**TASK PROMPT**
The answer should hold only the line with "The image size is (1024, 463)." and each line after it through the last line of the material, exactly.

==========

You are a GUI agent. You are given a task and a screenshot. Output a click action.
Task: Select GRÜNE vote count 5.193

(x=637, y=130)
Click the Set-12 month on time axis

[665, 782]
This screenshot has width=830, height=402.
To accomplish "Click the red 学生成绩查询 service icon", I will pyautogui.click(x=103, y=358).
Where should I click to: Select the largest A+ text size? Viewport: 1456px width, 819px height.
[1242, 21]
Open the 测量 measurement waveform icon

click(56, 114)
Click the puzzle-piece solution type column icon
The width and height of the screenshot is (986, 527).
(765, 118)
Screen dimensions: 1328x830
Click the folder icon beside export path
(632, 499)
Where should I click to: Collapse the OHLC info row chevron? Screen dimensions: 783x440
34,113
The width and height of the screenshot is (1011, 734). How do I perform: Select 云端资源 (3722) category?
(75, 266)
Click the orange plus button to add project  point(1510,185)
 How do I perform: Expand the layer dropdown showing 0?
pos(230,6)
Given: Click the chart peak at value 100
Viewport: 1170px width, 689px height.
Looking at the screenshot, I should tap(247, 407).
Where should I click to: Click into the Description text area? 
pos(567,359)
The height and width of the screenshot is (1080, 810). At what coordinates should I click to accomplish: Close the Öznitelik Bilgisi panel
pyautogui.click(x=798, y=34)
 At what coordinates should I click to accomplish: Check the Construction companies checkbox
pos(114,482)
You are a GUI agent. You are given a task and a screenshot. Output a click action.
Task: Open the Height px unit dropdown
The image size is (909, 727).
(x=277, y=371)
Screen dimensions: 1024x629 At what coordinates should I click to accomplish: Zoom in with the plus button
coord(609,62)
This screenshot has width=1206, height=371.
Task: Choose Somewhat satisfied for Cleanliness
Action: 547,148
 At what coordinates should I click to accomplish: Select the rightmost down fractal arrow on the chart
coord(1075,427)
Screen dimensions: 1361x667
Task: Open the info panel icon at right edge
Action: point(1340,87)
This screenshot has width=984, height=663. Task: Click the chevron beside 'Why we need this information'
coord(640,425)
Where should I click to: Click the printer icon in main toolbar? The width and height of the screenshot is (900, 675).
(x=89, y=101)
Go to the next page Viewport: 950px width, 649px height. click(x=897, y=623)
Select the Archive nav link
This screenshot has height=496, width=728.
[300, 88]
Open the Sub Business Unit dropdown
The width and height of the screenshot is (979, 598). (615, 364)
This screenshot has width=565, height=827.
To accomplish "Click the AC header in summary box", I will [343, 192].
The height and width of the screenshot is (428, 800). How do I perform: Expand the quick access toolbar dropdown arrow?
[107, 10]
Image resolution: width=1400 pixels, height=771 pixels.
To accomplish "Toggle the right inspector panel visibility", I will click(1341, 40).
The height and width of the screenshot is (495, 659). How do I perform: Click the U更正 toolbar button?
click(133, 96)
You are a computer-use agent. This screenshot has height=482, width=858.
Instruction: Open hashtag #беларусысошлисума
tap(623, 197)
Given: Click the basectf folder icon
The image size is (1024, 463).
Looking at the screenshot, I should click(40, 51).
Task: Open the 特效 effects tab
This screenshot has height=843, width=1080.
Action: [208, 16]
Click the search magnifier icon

==========

**RESPONSE TO THE EXERCISE**
The image size is (1024, 463).
Looking at the screenshot, I should click(40, 51).
Task: Open the 特效 effects tab
This screenshot has height=843, width=1080.
Action: [208, 16]
Click the search magnifier icon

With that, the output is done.